Answer:
The distance of the second sound intensity level is 28.12 m.
Explanation:
Given;
intensity of first sound level, I₁ = 110 dB
distance of first sound level, r₁ = 5 m
intensity of second sound level, I₂ = 95 dB
let the distance of second sound level = r₂
The intensity of the sound in W/m² is given as;
[tex]dB = 10 Log[\frac{I}{I_o} ][/tex]
where;
I₀ is threshold of hearing = 1 x 10⁻¹² W/m²
for 110 dB to W/m²
[tex]110 = 10 Log[\frac{I}{1 \ \times \ 10^{-12}} ]\\\\11 = Log[\frac{I}{1 \ \times \ 10^{-12}} ]\\\\10^{11} = \frac{I}{1 \ \times \ 10^{-12}} \\\\I = 1 \ \times \ 10^{-12} \ \times \ 10^{11}\\\\I = 10^{-1} \ W/m^2\\\\I = 0.1 \ W/m^2[/tex]
for 95 dB to W/m²
[tex]95 = 10 Log[\frac{I}{1 \ \times \ 10^{-12}} ]\\\\9.5 = Log[\frac{I}{1 \ \times \ 10^{-12}} ]\\\\10^{9.5} = \frac{I}{1 \ \times \ 10^{-12}} \\\\I = 1 \ \times \ 10^{-12} \ \times \ 10^{9.5}\\\\I = 10^{-2.5} \ W/m^2\\\\[/tex]

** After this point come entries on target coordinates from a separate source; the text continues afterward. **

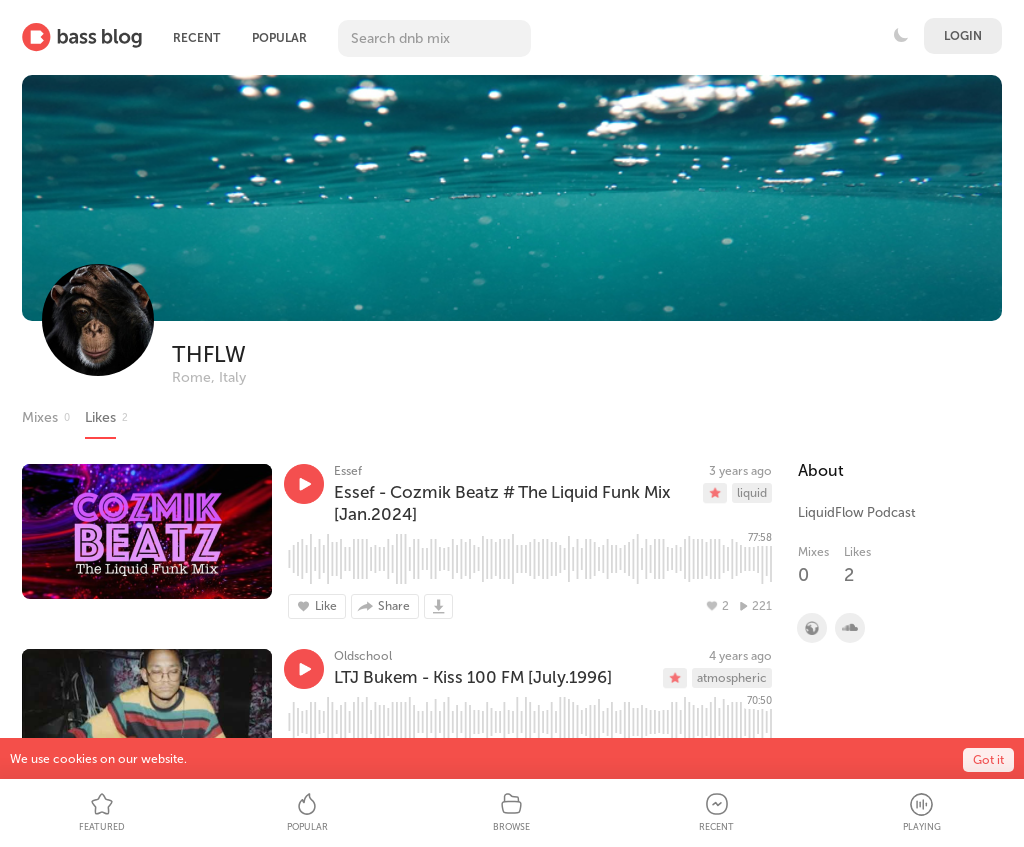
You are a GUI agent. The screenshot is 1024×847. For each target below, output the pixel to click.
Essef (348, 471)
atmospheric (732, 678)
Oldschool (363, 656)
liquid (752, 493)
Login (963, 36)
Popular (279, 38)
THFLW (209, 354)
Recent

The intensity of sound is related to distance as follows;
[tex]I = \frac{P}{A} = \frac{P}{\pi r^2} \\\\I = \frac{1}{r^2} \\\\I_1r_1^2 = I_2r_2^2 \\\\[/tex]
Now, determine the distance of the second sound intensity level
[tex]r_2 ^2 = \frac{I_1r_1^2}{I_2} \\\\r_2 = \sqrt{\frac{I_1r_1^2}{I_2} }\\\\r_2 = \sqrt{\frac{0.1 \ \times \ 5^2}{10^{-2.5}}}\\\\r_2 = 28.12 \ m[/tex]
Therefore, the distance of the second sound intensity level is 28.12 m.